Connect-the-Dots: Bridging Semantics between Words and Definitions via Aligning Word Sense Inventories
This repo is the code release of EMNLP 2021 conference paper "Connect-the-Dots: Bridging Semantics between Words and Definitions via Aligning Word Sense Inventories".
1. install python environment.
Follow the instruction of "env_install.txt" to create python virtual environment and install necessary packages. The environment is tested on python >=3.6 and pytorch >=1.8.
2. Gloss alignment algorithm.
Change your dictionary data format into the data format of "wordnet_def.txt" in "data/". Run the following commands to get gloss alignment results.
cd run_align_definitions_main/
python ../model/align_definitions_main.py
3. Download the pretrained model and data.
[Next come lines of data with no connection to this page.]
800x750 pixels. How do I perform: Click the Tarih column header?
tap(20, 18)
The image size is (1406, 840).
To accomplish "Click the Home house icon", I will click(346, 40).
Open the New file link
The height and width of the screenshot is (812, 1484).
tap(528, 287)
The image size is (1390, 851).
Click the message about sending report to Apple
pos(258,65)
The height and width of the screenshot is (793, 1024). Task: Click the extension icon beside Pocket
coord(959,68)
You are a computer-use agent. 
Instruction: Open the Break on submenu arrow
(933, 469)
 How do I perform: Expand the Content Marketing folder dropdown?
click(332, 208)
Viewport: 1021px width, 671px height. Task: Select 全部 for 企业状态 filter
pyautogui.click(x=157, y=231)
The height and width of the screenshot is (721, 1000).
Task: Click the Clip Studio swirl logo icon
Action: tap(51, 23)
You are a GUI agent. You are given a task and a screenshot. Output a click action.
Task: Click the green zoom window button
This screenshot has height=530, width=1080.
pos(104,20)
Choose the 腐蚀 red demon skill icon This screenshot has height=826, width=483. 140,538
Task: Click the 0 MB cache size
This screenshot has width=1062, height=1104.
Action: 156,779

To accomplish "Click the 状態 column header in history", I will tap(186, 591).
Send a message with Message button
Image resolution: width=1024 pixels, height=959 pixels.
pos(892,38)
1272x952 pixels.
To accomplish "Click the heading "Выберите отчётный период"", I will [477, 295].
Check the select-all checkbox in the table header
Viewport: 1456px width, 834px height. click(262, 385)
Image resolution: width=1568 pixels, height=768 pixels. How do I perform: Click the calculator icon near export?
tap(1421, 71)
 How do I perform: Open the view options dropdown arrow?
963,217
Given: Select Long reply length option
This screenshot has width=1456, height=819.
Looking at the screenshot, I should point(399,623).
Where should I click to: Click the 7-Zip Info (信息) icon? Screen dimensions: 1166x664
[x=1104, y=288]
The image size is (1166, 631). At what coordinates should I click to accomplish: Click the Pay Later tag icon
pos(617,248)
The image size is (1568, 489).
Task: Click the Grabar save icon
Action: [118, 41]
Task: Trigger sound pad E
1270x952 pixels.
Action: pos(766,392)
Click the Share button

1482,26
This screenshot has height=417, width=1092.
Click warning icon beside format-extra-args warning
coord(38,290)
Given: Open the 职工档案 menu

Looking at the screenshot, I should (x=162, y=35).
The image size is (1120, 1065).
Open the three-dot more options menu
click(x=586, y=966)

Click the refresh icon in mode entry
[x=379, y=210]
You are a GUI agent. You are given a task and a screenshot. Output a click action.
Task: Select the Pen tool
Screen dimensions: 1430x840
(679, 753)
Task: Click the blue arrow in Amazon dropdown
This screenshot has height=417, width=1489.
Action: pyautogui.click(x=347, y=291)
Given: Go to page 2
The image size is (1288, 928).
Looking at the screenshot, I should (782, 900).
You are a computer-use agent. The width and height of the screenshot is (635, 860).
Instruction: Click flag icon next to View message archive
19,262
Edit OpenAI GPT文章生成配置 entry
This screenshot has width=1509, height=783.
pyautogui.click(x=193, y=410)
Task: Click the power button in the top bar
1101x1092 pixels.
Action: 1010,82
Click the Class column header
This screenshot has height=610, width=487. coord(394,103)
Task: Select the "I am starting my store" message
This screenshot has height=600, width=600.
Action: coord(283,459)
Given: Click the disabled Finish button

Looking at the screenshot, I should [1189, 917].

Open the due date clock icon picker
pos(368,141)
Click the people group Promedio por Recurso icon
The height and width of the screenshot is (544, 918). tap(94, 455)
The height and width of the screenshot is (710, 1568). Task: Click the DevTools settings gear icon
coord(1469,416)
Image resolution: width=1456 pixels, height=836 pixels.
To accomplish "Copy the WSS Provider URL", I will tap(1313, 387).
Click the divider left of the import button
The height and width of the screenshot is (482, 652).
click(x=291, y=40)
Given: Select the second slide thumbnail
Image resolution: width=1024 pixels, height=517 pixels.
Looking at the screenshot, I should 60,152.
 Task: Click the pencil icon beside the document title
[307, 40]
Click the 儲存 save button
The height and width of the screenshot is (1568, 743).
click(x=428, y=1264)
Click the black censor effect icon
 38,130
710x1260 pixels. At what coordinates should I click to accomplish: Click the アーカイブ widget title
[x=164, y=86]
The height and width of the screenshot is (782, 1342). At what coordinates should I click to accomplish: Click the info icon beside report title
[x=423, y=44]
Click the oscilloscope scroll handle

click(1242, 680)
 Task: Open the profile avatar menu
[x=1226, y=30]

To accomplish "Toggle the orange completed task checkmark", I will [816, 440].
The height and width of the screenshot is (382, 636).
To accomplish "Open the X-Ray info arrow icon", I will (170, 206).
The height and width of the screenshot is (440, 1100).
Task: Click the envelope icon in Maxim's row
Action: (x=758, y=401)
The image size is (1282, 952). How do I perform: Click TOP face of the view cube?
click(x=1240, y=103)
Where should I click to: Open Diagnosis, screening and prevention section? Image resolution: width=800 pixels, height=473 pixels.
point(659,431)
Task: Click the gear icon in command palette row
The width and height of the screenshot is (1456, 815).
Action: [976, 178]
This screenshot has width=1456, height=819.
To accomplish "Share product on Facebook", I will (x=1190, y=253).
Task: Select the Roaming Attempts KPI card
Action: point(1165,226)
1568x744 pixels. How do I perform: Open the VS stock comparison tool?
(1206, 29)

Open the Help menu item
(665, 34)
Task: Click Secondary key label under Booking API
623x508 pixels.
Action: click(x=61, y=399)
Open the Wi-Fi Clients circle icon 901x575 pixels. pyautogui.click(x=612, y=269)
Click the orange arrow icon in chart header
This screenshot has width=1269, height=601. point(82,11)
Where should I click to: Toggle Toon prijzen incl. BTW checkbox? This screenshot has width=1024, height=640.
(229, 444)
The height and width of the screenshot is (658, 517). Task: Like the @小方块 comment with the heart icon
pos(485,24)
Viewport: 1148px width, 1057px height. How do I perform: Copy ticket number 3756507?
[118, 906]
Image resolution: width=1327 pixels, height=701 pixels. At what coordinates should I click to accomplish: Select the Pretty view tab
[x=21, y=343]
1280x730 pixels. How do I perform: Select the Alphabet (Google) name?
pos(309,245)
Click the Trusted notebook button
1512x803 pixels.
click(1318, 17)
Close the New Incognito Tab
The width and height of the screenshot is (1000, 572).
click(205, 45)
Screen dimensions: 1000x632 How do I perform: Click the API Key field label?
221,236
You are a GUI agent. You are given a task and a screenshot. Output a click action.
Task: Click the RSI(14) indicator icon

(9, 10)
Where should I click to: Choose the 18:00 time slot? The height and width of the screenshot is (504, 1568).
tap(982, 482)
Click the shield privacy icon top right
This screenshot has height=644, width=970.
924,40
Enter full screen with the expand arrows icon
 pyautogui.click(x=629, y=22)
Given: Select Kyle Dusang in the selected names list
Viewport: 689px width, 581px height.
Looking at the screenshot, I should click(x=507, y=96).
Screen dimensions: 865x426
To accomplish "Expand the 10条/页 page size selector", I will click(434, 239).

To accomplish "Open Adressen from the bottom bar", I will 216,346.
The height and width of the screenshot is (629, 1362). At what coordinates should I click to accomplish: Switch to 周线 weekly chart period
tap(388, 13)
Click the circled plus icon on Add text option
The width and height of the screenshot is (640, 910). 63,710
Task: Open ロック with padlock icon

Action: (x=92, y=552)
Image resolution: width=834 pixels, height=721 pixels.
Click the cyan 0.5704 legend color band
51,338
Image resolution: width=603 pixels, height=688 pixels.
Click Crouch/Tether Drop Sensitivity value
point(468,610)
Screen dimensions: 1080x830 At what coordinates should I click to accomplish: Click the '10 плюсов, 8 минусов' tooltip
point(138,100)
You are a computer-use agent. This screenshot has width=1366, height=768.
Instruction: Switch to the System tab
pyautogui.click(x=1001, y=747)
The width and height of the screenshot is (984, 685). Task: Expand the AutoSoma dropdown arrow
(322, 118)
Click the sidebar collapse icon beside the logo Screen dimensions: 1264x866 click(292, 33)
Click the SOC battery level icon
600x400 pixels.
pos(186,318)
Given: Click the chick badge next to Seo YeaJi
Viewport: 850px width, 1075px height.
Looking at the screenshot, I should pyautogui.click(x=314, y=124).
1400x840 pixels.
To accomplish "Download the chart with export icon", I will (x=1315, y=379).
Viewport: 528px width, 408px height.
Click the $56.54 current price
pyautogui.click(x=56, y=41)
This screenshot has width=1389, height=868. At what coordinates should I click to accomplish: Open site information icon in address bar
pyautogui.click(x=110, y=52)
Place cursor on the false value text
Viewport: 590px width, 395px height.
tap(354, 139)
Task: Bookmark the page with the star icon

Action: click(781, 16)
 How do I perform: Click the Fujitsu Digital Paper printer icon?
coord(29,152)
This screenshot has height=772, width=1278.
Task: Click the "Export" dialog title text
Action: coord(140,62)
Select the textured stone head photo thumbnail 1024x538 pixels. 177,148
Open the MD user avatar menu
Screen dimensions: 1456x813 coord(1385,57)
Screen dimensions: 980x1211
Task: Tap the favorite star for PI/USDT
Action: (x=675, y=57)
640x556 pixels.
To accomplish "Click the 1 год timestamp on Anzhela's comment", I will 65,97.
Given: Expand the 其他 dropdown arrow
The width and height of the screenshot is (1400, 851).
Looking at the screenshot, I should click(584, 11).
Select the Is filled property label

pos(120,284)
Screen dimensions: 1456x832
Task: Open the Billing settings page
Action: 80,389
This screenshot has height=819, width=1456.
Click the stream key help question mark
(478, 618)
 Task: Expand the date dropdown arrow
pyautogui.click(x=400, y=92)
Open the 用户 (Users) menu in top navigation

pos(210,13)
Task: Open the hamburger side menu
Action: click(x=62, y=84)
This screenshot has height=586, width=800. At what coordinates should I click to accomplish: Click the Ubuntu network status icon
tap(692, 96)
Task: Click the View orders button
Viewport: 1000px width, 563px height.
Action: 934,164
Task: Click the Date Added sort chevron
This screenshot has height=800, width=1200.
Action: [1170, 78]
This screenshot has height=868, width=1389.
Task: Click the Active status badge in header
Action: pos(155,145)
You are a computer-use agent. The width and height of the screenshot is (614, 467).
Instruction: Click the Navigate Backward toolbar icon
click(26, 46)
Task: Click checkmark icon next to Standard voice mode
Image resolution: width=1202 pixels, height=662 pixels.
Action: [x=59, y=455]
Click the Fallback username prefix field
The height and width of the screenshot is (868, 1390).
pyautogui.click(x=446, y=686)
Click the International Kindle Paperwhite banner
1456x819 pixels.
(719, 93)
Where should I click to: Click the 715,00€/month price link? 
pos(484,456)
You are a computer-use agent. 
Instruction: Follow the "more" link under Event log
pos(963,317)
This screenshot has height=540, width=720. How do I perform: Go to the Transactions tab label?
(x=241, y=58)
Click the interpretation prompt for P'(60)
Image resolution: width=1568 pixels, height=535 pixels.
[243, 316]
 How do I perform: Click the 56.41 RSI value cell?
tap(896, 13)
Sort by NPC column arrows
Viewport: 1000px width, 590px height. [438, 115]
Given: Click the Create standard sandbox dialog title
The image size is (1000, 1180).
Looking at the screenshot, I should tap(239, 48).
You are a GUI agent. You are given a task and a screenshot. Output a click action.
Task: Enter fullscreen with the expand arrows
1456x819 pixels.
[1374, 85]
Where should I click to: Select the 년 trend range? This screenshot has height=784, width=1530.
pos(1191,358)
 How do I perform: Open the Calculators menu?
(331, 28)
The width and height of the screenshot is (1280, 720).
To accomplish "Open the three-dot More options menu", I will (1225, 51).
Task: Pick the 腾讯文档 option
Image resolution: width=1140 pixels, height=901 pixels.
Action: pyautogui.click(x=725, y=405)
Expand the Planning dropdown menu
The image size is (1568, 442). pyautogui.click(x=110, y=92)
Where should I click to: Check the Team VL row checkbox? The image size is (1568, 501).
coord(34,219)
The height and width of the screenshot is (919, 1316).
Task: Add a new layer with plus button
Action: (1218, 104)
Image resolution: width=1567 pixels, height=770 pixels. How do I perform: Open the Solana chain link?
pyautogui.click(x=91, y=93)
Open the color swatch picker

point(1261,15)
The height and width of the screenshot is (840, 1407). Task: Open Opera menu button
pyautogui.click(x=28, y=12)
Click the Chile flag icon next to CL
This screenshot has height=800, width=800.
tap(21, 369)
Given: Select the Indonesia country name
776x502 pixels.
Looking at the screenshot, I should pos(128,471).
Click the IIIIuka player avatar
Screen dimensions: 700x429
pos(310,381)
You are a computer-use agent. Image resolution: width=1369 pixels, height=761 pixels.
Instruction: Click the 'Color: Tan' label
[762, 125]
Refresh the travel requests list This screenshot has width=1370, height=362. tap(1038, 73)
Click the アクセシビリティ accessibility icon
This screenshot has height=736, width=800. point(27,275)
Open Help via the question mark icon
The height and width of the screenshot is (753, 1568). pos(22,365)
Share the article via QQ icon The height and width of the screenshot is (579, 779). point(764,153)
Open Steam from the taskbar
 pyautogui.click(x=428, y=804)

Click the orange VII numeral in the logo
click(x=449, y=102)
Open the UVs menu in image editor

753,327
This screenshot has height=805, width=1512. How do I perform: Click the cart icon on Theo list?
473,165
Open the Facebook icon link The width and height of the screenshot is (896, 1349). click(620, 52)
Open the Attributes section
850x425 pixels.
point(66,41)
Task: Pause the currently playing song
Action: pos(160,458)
Visit https://drive.google.com/drive/folders/1I5-iOfWr1E32ahYDCbHKCssMdm74_JXG?usp=sharing. Download the pretrained model (SemEq-General-Large which is based on Roberta-Large) and put it under run_robertaLarge_model_span_WSD_twoStageTune/ and also run_robertaLarge_model_span_FEWS_twoStageTune/. Please make sure that the downloaded model file name is "pretrained_model_CrossEntropy.pt". The script will load the general model and fine-tune on specific WSD datasets to get the expert model.
4. Fine-tune the general model to get an expert model (SemEq-Expert-Large).
All-words WSD:
cd run_robertaLarge_model_span_WSD_twoStageTune/
python ../BERT_model_span/BERT_model_main.py --gpu_id 0 --prepare_data True --eval_dataset WSD --exp_mode twoStageTune --optimizer AdamW --learning_rate 2e-6 --bert_model roberta_large --batch_size 16
Few-shot WSD (FEWS):
cd run_robertaLarge_model_span_FEWS_twoStageTune/
python ../BERT_model_span/BERT_model_main.py --gpu_id 0 --prepare_data True --eval_dataset FEWS --exp_mode twoStageTune --optimizer AdamW --learning_rate 5e-6 --bert_model roberta_large --batch_size 16
5. Evaluate results.
All-words WSD: (you can try different epochs)
cd run_robertaLarge_model_span_WSD_twoStageTune/
python ../evaluate/evaluate_WSD.py --loss CrossEntropy --epoch 1
python ../evaluate/evaluate_WSD_POS.py
Few-shot WSD (FEWS): (you can try different epochs)
cd run_robertaLarge_model_span_FEWS_twoStageTune/
python ../evaluate/evaluate_FEWS.py --loss CrossEntropy --epoch 1
Note that the best results of test set on few-shot setting or zero-shot setting are selected based on dev set across epochs, respectively.
Extra. Apply the trained model to any given sentences to do WSD.
After training, you can apply the trained model (trained_model_CrossEntropy.pt) to any sentences. Examples are included in data_custom/. Examples are based on glosses in WordNet3.0.
cd run_BERT_model_span_CustomData/
python ../BERT_model_span/BERT_model_main.py --gpu_id 0 --prepare_data True --eval_dataset custom_data --exp_mode eval --bert_model roberta_large --batch_size 16
If you think this repo is useful, please cite our work. Thanks!
@inproceedings{yao-etal-2021-connect,
title = "Connect-the-Dots: Bridging Semantics between Words and Definitions via Aligning Word Sense Inventories",
author = "Yao, Wenlin and
Pan, Xiaoman and
Jin, Lifeng and
Chen, Jianshu and
Yu, Dian and
Yu, Dong",
booktitle = "Proceedings of the 2021 Conference on Empirical Methods in Natural Language Processing",
month = nov,
year = "2021",
address = "Online and Punta Cana, Dominican Republic",
publisher = "Association for Computational Linguistics",
url = "https://aclanthology.org/2021.emnlp-main.610",
pages = "7741--7751",
}
Disclaimer: This repo is only for research purpose. It is not an officially supported Tencent product.